Suicide Circle for all its flamboyance and confrontation was really a sombre essay in what Sono saw as Japan becoming a servile culture. The paraquel Noriko's Dinner Table took a cult's eye view of the same events to more challenging extents and suggested a glimmer of hope. Strange Circus takes the theme of identity further into the heart of darkness than he has ever gone. I can think of no one I'd rather trust with that helm.
August 12
THE SPIRIT OF THE BEEHIVE
(Victor Erice, 1973, Spain)
Spain late 1930s. Ana and her sister Isabel go to
the village town hall to see the movie Frankenstein. Ana is haunted by the scene where the monster first plays with the little girl and then throws her into the lake. Trying to sleep that night she is teased by her sister who tells her that the monster lives in an abandoned building on a nearby farm. So, Ana, five years old like the actor playing her, goes looking for him.
A film as quiet and patient as a child's concentration but with all the colour and wonder as well. Victor Erice's strange tale of childhood is set just after Franco came to power in Spain and made just before his death released the country from Fascism.
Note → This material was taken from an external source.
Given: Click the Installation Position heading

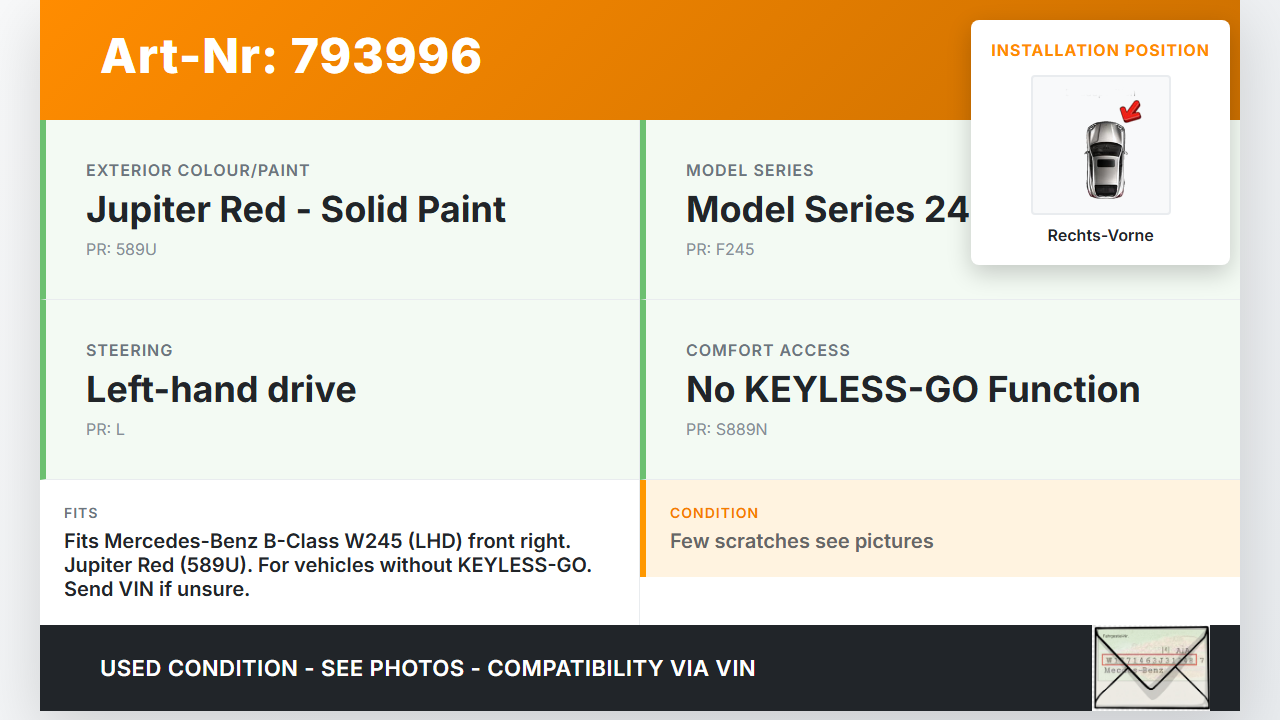Looking at the screenshot, I should (x=1100, y=50).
As with Little Murders, I showed this in my first season of SHADOWS in 2009 but have since been asked to screen it again. I didn't have a film in this series centred on girlhood. So here it is.
August 19
6ixtynin9
(2004, Thailand)
Tum is made redundant from her Bangkok bank and goes home to find a box full of money on her doorstep. Miracles? Luck? The 9 on her flat door has a habit of swinging upsidedown and looking like a 6. That's the title, there, by the way, in case you were thinking otherwise.
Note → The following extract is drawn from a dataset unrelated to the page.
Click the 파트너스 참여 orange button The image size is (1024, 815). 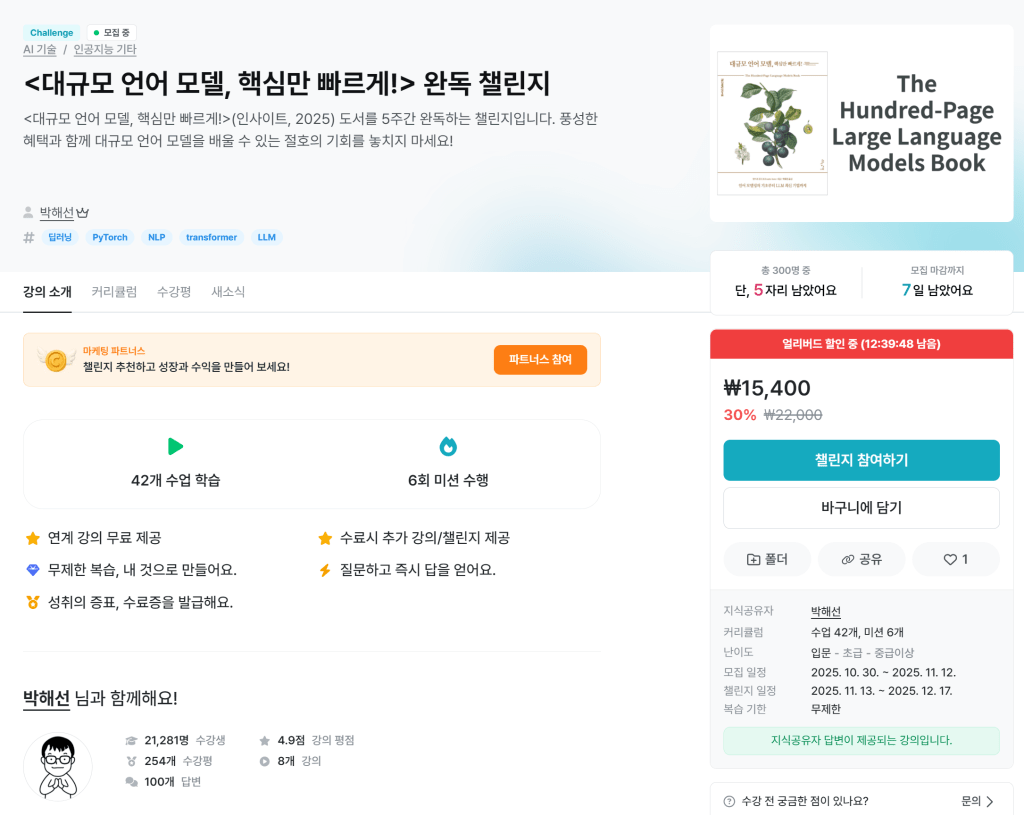point(540,360)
What happens next is a wicked, breathless comedy of morality and error that moves like a thoroughbred until an ending that is both oddly and fittingly sober. Comparisons with Tarrantino and his tribute band, Guy Ritchie, are understandable but this is not a cover version of a 90s cinefad. As dark and misanthropic as this tale gets it is never the just for yucks nihilism of that tradition. The Bhuddist saying spoken at the end really does seem to express the point of everything that has happened in the previous hundred minutes.
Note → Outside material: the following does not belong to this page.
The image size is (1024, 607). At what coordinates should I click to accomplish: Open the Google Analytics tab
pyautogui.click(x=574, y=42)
Lalita Panyopas breaks our impressions of her as young and fragile when she crosses her first early-delivered hurdle. Petite and pretty, yes, but this gal is ready for everything heaven and hell can hurl.
August 28
JULIET OF THE SPIRITS
(Federico Fellini, 1965, Italy)
Giulietta has reached middle age cushioned in an affluent marriage. Her discovery of her husband's infidelity at first frightens her but then, after a seance of all things, her fear opens doors. The spirits rush in through memory, confabulation and hallucination. We take a trip backwards to traumas of childhood, sidewards into a realm of womanhood of which she never dared dream and into a future unshackled by the guilt and fear. Fellini throws everything he knows about any art he's encountered and then hurls as much colour at the result as he can find.
Did I say trip? You bet I did. This is the film Fellini made after his first experience with LSD. Thus we get not mere colour but the colours of Ambrosia and not a celebration of a woman but a paen to all of them: earthly goddesses and heavenly frumps: the fempantheon, I decree! And then he came down from acid mountain, made this and it was better than that.